Wasteland let you do anything you wanted in any order you wanted, and you could get ripple effects that might happen one minute later or thirty minutes later, a lot like [the much later] Grand Theft Auto series. The Ultima games were open, but things tended to be very compartmentalized, they didn’t ripple out like in Wasteland.

Wasteland is a stunning piece of programming, a resounding justification for all of the faith Fargo placed in the young Alan Pavlish. Immersed in the design rather than the technical end of things as they were — which is itself a tribute to Pavlish, whose own work allowed them to be — St. Andre and Stackpole may still not fully appreciate how amazing it is that Wasteland does what it does on the hardware it does it on.

All of which rather raises the question of why I don’t enjoy actually playing Wasteland a little more than I do. I do want to be careful here in trying to separate what feel like more objective faults from my personal issues with the game. In the interest of fairness and full disclosure, let me put the latter right out there first.
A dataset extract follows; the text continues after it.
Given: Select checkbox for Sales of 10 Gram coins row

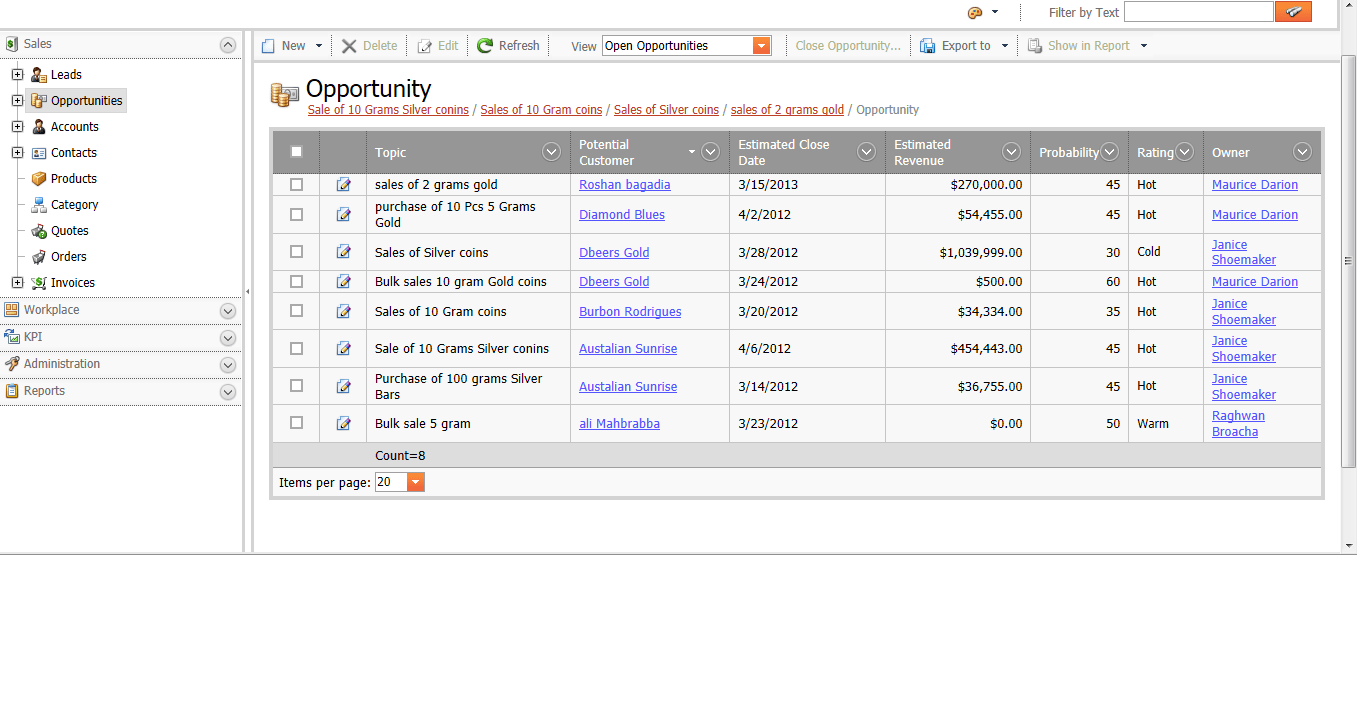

Put simply, the writing of Wasteland just isn’t to my taste. I get the tone that St. Andre and Stackpole are trying to achieve: one of over-the-top comic ultra-violence, like such contemporary teenage-boy cinematic favorites as the Evil Dead films. And they do a pretty good job of hitting that mark. Your characters don’t just hit their enemies in Wasteland, they “brutalize” them. When they die, enemies “explode like a blood sausage,” are “reduced to a thin red paste,” are “spun into a dance of death,” or are “reduced to ground round.” And then there’s some of the imagery, like the blood-splattered doctor in the infirmary.

Wasteland

The personal appeal you find in those quotes and that image, some of the most beloved among Wasteland‘s loyal fandom, says much about whether you’ll enjoy Wasteland as a whole. In his video review of the game, Matt Barton says that “you will be disgusted or find it hilarious.” Well, I must say that my own feelings rather contradict that dichotomy. I can’t quite manage to feel disgusted or outraged at this kind of stuff, especially since, in blessed contrast to so many later games, it’s almost all described rather than illustrated. I do, however, find the entire aesthetic unfunny and boring, whether it’s found in Wasteland or Duke Nukem. In general, I just don’t find humor that’s based on transgression rather than wit to be all that humorous.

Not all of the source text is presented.